Rather than proving that the learning method gives a model close to $p(y \mid \mathbf{X})$ it is of great practical value to obtain a (relative) assessment of "how good a learned model is". Such assessment scores are comparable for two or more learned models, but they will not provide an absolute assessment of how close a learned model is to $p(y \mid \mathbf{X})$. Estimates of assessment scores are typically computed empirically based on splitting the dataset into a training and a test dataset or by using cross-validation.

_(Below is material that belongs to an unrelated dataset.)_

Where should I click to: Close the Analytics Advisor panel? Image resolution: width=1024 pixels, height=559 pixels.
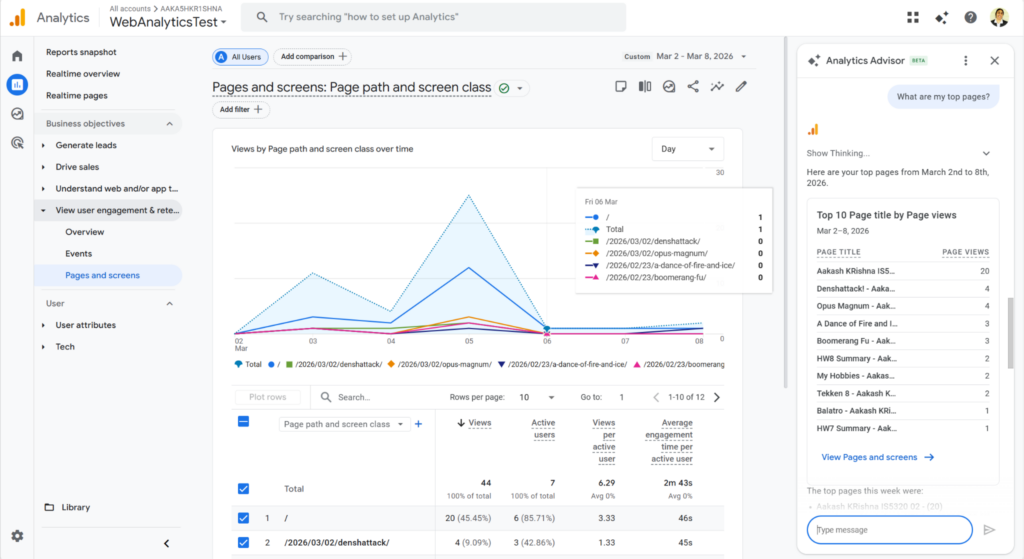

As with bagging, a random splitting of the dataset will "mess up" any dependence structure. However, for methods based on the working independence assumptions, ergodicity assumptions weaker than i.i.d. should be sufficient for the assessment estimates to be reasonable, though standard errors on these estimates will be very difficult to come up with.

[Edit: Dependence among the variables will result in a distribution of the learned model that differs from the distribution under the i.i.d. assumption. The estimate produced by cross-validation is not obviously related to the generalization error. If the dependence is strong, it will most likely be a poor estimate.]

Summary (tl;dr)

All the above is under the assumption that there is a fixed conditional probability model, $p(y \mid \mathbf{X})$. Thus there cannot be trends or sudden changes in the conditional distribution not captured by $\mathbf{X}$.

When learning a model of $y$ given $\mathbf{X}$, independence plays a role as

  • a useful working modelling assumption that allows us to derive learning methods
  • a sufficient but not necessary assumption for proving consistency and providing error bounds
  • a sufficient but not necessary assumption for using random data splitting techniques such as bagging for learning and cross-validation for assessment.

To understand precisely what alternatives to i.i.d. that are also sufficient is non-trivial and to some extent a research subject.